# Excerpted passage
========

In the “IT HAPPENED TO ME” section at XOJane, I recently saw a post by a woman who went to her doctor’s office for a new prescription of birth control.
She had went to the office and filled out all the paper work. When she was called up to the desk, she was handed a form letter that stated that the doctor on call would not write prescriptions for birth control or refer anyone for an abortion.
She had to go out of her way, although she admits not far, to find a doctor who would give her the prescription she wanted. She posted about all of this on Facebook. Her situation gained so much attention, her story ended up on the local news.
As a Catholic woman, I’m not sure where to begin with this story. The doctor had every right to deny her a prescription for birth control. As the Catechism of the Catholic Church says in paragraph 1782:
1782 Man has the right to act in conscience and in freedom so as personally to make moral decisions. “He must not be forced to act contrary to his conscience. Nor must he be prevented from acting according to his conscience, especially in religious matters.”
Our conscience, well-formed, is to be our guide in everything. It seems that, at least in a few key areas, this doctor’s conscience is very well-formed.
However, as Ephesians 4:15 tells us, we are to “speak the truth in love.” Now, look at this letter:
Note that the doctor doesn’t really explain why artificial contraception or abortion is wrong. He didn’t even bother personally signing the letter. He didn’t bother making two separate letters, one for women seeking birth control and the other for patients seeking narcotics. (And he sounds very condescending to the patient seeking narcotics, but that is beyond the scope of this post.)

========

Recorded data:
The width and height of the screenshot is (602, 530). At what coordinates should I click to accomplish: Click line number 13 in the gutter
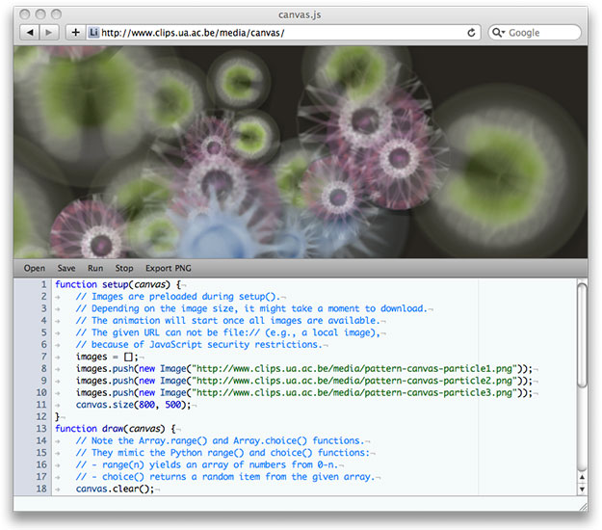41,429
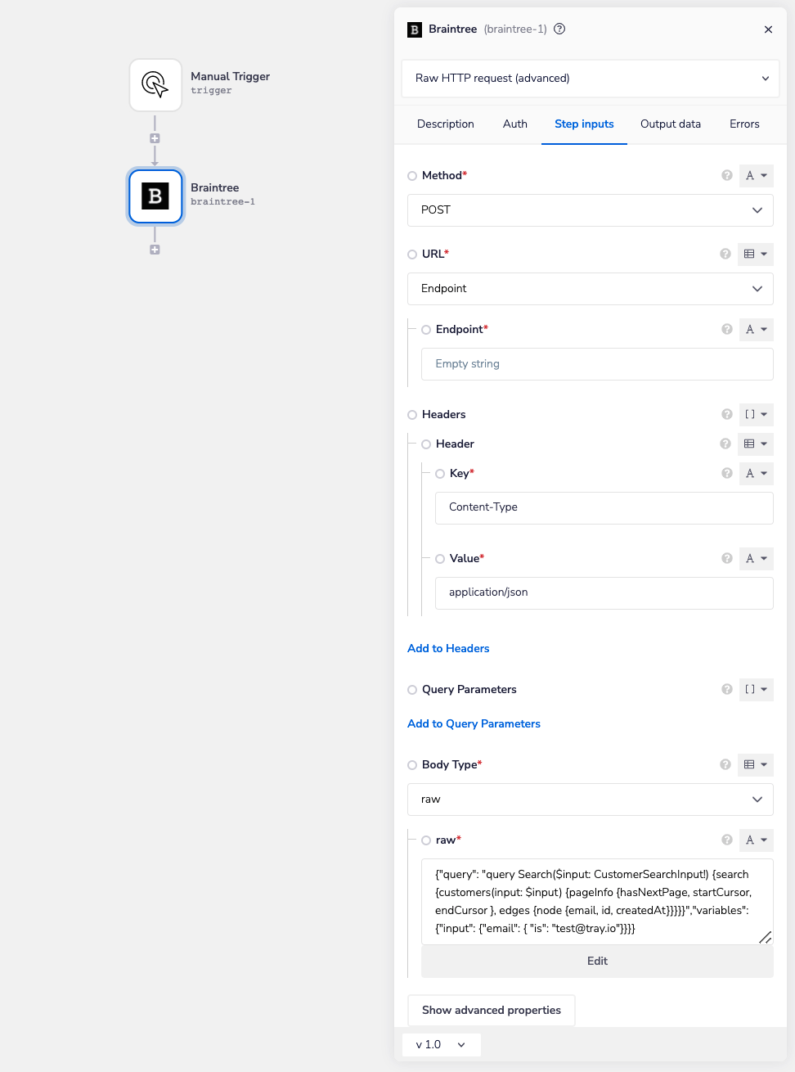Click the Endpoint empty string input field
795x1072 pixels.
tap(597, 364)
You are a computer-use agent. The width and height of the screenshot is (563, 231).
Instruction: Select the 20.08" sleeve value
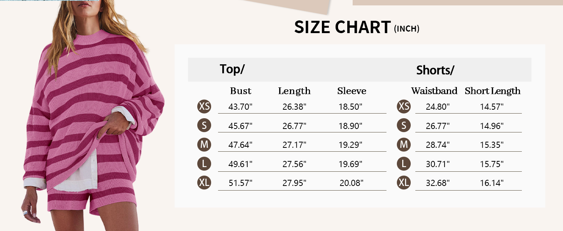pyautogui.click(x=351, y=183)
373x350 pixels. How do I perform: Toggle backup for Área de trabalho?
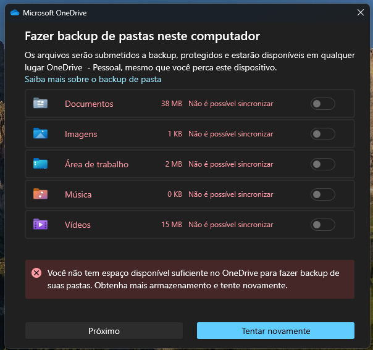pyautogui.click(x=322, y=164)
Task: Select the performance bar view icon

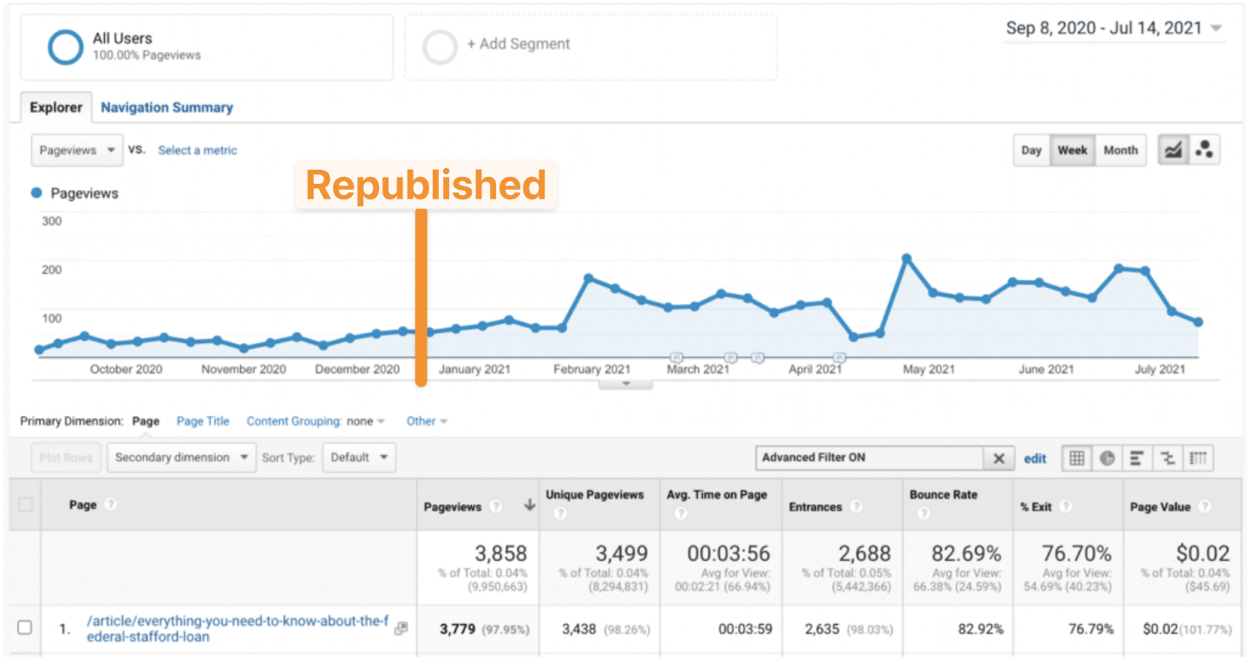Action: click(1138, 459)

========

# Problems to solve
• 1. In the post about the doctor who refused to prescribe birth control, what did the form letter handed to the woman at the desk state?
• 2. Continue the post about the doctor who refused to prescribe birth control from where it stops.

# Expected outputs
• 1. It stated that the doctor on call would not write prescriptions for birth control or refer anyone for an abortion.

• 2.
In her post on XOJane, she talks about this as a “radical” view. This only shows how much work still needs to be done in helping people understand where pro-lifers are coming from. If it’s “radical” to be against birth control and abortion, it only shows how far our society is from a true view of the dignity of each and every person. You don’t have to believe in Jesus to agree that Natural Family Planning is better than artificial birth control. This is evidenced in the growth of Natural Family Planning groups that are not faith-based like this and this (The later group does promote the barrier form of birth control. We do not condone that form or any form of artificial contraception.).
She talks about the walk of shame leaving the clinic:
It almost felt like I was doing something wrong. I felt truly embarrassed having to leave in front of a group of people because of something that someone thinks is shameful and not right.
Shame is not the way to spread the truth. I can understand that in a public clinic, the doctor may not have had the time to sit down and explain his views to every woman who walked through the doors, but he could have at least put more information in the letter. Or at least sign it.